EXAMPLE - Nest JSON Records
This section illustrates a simple example of how to nest tabular data into JSON records.
Source:
The following source data is a mixture of homogeneous (Score1, Score2, Score3) and heterogeneous (Height-Ins, Weight-Lbs, ShoeSize-US) columns for each row (Student).
Student | Score1 | Score2 | Score3 | Height-Ins | Weight-Lbs | ShoeSize-US |
---|---|---|---|---|---|---|
StudentA | 84 | 89 | 92 | 68 | 140 | 8 |
StudentB | 98 | 94 | 96 | 63 | 105 | 6 |
StudentC | 81 | 83 | 82 | 65 | 114 | 7 |
Transformation:
You can use the following transformations to assemble the above data into a JSON object.
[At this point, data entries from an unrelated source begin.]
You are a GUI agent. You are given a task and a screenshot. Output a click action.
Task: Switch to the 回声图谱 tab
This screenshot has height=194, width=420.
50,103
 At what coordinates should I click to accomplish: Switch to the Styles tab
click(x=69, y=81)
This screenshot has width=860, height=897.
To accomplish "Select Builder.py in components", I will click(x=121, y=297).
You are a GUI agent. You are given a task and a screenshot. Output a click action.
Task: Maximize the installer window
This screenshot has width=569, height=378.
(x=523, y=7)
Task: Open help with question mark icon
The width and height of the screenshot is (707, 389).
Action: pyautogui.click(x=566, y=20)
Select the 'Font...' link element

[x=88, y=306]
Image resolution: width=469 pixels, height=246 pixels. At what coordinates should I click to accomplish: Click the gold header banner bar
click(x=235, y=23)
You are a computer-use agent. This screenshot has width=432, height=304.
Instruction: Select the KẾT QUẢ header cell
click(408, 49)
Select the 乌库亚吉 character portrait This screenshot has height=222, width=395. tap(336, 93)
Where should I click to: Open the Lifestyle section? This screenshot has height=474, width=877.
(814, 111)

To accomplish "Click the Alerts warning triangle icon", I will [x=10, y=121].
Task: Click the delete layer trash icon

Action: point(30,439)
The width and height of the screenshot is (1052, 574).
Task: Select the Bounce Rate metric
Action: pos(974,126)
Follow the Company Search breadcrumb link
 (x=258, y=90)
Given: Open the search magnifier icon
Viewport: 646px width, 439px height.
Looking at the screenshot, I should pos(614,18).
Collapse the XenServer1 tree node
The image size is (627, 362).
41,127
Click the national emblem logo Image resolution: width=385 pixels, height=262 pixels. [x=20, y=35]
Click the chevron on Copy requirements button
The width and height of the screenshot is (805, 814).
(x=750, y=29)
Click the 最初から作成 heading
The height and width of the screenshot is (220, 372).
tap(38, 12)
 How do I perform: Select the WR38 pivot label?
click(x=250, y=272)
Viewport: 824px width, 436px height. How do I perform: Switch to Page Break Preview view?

In this first transformation, you nest the test scores columns. Since this data has the same meaning across all three columns (homogeneous), an Array is the proper storage object:
Transformation Name | |
---|---|
Parameter: Columns1 | Score1 |
Parameter: Columns2 | Score2 |
Parameter: Columns3 | Score3 |
Parameter: Nest columns to | Array |
Parameter: New column name | scores |
Then, you can delete the three source columns, yielding the following:
Student | scores | Height-Ins | Weight-Lbs | ShoeSize-US |
---|---|---|---|---|
StudentA | ["84","89","92"] | 68 | 140 | 8 |
StudentB | ["98","94","96"] | 63 | 105 | 6 |
StudentC | ["81","83","82"] | 65 | 114 | 7 |
Next, you can nest the other three data columns. Since the data has different meanings in each column, you should carry forward the column names as keys in the nested data, which should be an Object type:
Transformation Name | |
---|---|
Parameter: Columns | {Height-Ins},{Weight-Lbs},{ShoeSize-Us} |
Parameter: Nest columns to | Object |
Parameter: New column name | 'measurements' |
After you delete the source columns, you should have the following:
Student | scores | measurements |
---|---|---|
StudentA | ["84","89","92"] | {"Height-Ins":"68","Weight-Lbs":"140","ShoeSize-US":"8"} |
StudentB | ["98","94","96"] | {"Height-Ins":"63","Weight-Lbs":"105","ShoeSize-US":"6"} |
StudentC | ["81","83","82"] | {"Height-Ins":"65","Weight-Lbs":"114","ShoeSize-US":"7"} |
Nota
You may have noticed that the column names for the nested columns start with a lower-case letter, which follows JSON formatting standards. The Student
column should be renamed to student
.
Now that you have the detail columns nested into an array and an object, you can nest these columns into an object for each student, as in the following transformation:
Transformation Name | |
---|---|
Parameter: Columns1 | student |
Parameter: Columns2 | scores |
Parameter: Columns3 | measurement |
Parameter: Nest columns to | Object |
Parameter: New column name | column1 |
After you delete the three source columns, you can rename column1
to student
.
Results:
student |
---|
{"student":"StudentA","scores":["84","89","92"],"measurements":{"ShoeSize-Us":"8","Weight-Lbs":"140","Height-Ins":"68"}} |
{"student":"StudentB","scores":["98","94","96"],"measurements":{"ShoeSize-Us":"6","Weight-Lbs":"105","Height-Ins":"63"}} |
{"student":"StudentC","scores":["81","83","82"],"measurements":{"ShoeSize-Us":"7","Weight-Lbs":"114","Height-Ins":"65"}} |
When you run the job, generate a JSON output to produce the above in JSONLines format.